GOOGL ended Monday’s session down 1.02% and extended losses in after-hours trading, slipping a further 1.8% at the time of writing.
The Google parent company said the capital raise will support investments in its AI compute infrastructure as demand for its services continues to grow. The company said the plan is aimed at scaling capacity to meet “unprecedented customer demand.”
Alphabet added, “The company is experiencing strong demand for its AI solutions and services from enterprises and consumers, at levels that are exceeding the company’s available supply. By scaling its investments, the company seeks to expand its foundational infrastructure to support the significant growth opportunity ahead.”
The company’s plan includes $30 billion in underwritten public offerings. This comprises $15 billion in depositary shares tied to mandatory convertible preferred stock and $15 billion in Class A and Class C common stock.
It also includes a $40 billion at-the-market (ATM) program for Class A and Class C shares, expected to begin in Q3 2026.
Separately, Alphabet has agreed to sell $10 billion in stock to Berkshire Hathaway through a private placement. The investment includes $5 billion each in Class A and Class C shares, priced at $351.81 and $348.20 per share, respectively.
The Berkshire investment adds to its existing position built since Q3 2025.
Alphabet said proceeds from the offerings and private placement will be used for general corporate purposes, including capital spending to expand AI infrastructure and global compute capacity.
Goldman Sachs (GS), JPMorgan Chase (JPM), and Morgan Stanley (MS) are serving as joint book-running managers for the underwritten offerings. Goldman Sachs is also acting as the placement agent for the private placement.
Retail sentiment on Stocktwits for GOOGL turned “neutral” from “bearish” a day ago.

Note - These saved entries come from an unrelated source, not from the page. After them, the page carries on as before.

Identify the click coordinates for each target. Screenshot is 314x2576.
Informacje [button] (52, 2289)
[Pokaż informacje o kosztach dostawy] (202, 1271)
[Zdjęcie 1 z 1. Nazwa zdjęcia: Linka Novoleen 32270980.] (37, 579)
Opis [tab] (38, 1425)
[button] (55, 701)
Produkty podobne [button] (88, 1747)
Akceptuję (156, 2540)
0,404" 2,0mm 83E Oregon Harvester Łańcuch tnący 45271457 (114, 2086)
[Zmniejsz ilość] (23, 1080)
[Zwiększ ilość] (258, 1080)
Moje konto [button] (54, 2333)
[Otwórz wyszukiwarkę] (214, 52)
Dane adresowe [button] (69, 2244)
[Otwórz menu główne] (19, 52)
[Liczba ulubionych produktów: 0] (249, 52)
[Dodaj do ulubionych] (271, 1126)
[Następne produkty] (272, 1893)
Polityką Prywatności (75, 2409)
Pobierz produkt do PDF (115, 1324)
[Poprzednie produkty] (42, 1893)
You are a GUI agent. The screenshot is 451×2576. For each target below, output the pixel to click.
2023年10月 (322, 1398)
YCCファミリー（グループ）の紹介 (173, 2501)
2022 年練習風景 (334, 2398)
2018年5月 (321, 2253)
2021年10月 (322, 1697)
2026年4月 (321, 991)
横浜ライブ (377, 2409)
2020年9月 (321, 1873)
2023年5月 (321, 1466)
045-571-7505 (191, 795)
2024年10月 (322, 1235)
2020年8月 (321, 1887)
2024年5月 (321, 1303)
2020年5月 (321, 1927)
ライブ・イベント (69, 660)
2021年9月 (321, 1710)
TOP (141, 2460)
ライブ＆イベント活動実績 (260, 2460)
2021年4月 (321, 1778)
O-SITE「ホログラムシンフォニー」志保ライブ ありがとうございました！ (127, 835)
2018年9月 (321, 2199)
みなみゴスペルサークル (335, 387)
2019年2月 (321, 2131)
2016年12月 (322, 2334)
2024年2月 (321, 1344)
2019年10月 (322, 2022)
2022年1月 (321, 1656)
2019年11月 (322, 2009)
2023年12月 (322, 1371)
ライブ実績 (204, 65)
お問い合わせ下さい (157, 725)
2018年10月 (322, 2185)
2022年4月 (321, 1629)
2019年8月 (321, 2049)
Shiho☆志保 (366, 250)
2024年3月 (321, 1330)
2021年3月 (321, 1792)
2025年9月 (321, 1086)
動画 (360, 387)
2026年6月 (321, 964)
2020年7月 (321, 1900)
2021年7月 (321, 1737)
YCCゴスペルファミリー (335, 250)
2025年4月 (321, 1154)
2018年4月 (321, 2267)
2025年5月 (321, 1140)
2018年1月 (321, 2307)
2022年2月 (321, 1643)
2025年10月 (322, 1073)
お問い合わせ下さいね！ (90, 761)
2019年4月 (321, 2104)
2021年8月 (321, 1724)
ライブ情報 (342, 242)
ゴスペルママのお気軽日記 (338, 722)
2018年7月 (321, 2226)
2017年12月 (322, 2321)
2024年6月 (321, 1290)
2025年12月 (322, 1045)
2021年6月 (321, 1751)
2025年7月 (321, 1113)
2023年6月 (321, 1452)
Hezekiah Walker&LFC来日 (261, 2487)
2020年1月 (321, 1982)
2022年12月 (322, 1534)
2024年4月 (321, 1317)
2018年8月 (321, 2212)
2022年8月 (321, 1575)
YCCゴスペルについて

A few Stocktwits users even struck a bullish tone. One Stocktwits user said the $80 billion equity raise represents “smart dilution” and added that it is a reason to “buy the dip.”
Another said Berkshire Hathaway’s additional investment is a strong positive that outweighs dilution concerns, noting that Alphabet’s market cap can swing by about $70 billion in a single day.
The GOOGL stock has gained over 124% in the past 12 months.